I found this so sad. Here were these bright, wonderful women from many countries who were terribly frightened to have a simple howl at the moon.
I thought about the story of my grandfather's garden again, when I began preparing to teach Wild Women! at the Women of Wisdom Conference in 2002. At first, I had envisioned this class as a way for women to transcend the tame and ordinary lives they lived as "good girls" and "nice ladies." I wanted them to get in touch with that wild, untamed corner of themselves, where spirit lives. I wanted them to experience their Amazon power and embrace the wildness that I was sure was hidden in every one of them.
Then, 9/11 occurred. Suddenly, everything was much more frightful. People were terrified by what had come in out of the wild. How could I get women to explore their own wild nature, when terrorists threatened to blow apart the world we knew and loved?
I regrouped. I rewrote. I took out "Confronting the Beast Within", removed "Where the Burrowing Creatures Live" as too scary, too much for them to experience in such a short class. In fact, I wimped out. I rigidly hoed and raked my class, until what weeds were left could easily be pulled up by my participants. Maybe I made the right choice, for the class went well, and everyone seemed very satisfied with the results. Except me. I was unhappy with my performance, and what we had achieved as a group. It just wasn't enough. The wild had no where to live in that cold, cavernous, hotel meeting room we had used. The wild is where nature can grow exactly as it pleases, just as in the corner of my grandfather's garden. I had pulled up some of my wild plants and tried to make my seminar safe and free of weeds. I realized this came from my own fears.
So I vowed to let my teachings grow wild again. I determined to present these classes in natural settings near brooks and streams, where the creatures of the forest and wild birds live. There we could discover the wild flowers and animals, the weeds, and the powers of nature as expressed by our Mother Earth. There, we could safely discover and express our own wildness without being afraid. Since then I have presented this class in several incredible wild and wonderful places.

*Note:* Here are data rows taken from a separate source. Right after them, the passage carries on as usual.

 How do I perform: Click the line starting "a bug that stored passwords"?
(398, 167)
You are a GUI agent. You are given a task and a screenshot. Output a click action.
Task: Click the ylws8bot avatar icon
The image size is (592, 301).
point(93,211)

You see, the wild can be scary. We are trained from birth to suppress our wilder urges. And in order to live in a society there must be some rules, some agreement of civilized behavior. And yet….when you push the wild out of your life so completely, it has to find other places to live. If it can't be in you - then it will exist outside of you and be much scarier than coming to terms with that inner wildness, for no matter how hard we try to weed it out, it is still there. My grandfather knew this, and gave it a place to live and something to eat, so that it never took over the whole garden.
For in that wild, shadowy part of ourselves lives great power and great spirit. When we try to suppress and marginalize it, we end up losing a part of ourselves. We each need to have a wild corner, a place where pixies live, in the well tended garden of our souls.

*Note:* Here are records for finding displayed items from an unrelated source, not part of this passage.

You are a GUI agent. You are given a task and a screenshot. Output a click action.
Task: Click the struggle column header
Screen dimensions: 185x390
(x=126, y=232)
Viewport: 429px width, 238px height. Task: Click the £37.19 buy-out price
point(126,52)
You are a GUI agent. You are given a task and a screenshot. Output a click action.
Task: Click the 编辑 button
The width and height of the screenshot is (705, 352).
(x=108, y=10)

Explore your wildness. Go on hikes into nature, swim with dolphins, howl with wolves, walk in the woods. Create a place where you can explore the wild, in yourself, and in your world.

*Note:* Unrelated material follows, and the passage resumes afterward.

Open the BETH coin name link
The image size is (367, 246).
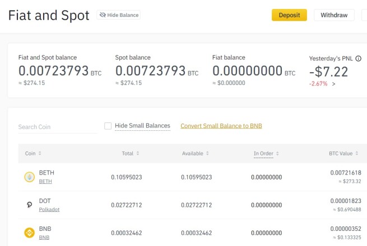coord(45,181)
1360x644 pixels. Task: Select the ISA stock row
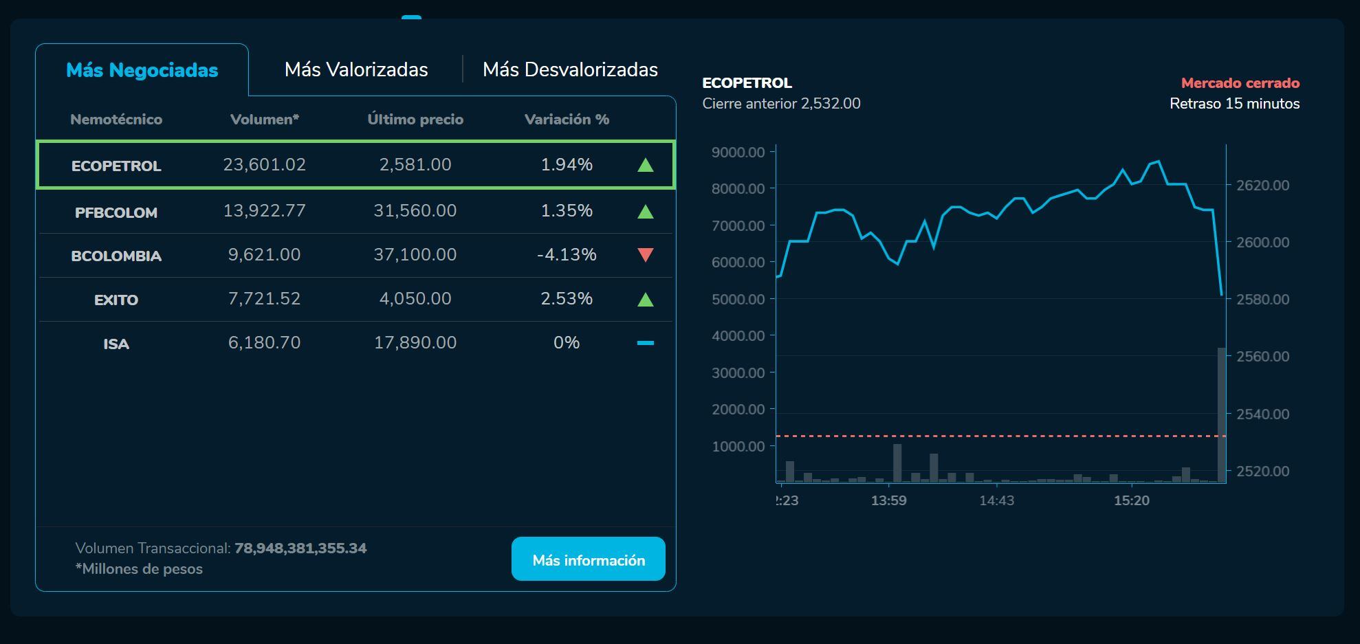(x=355, y=343)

We were never meant to live a tame, sedentary, boring life all the time. We are designed to seek the thrill of adrenaline, the rush that comes with excitement, the quickened pulse of doing something that scares us. This is what being physical is all about! Moving our bodies, exploring the physical world, creating a life filled with passion and purpose. This is where the power of the wild can come into our civilized world and be harnessed to help us get where we want to go. When we marginalize, ostracize and deny it, it comes through as disease, and unhappiness, violence against ourselves and others, for the wild will always find a place to live.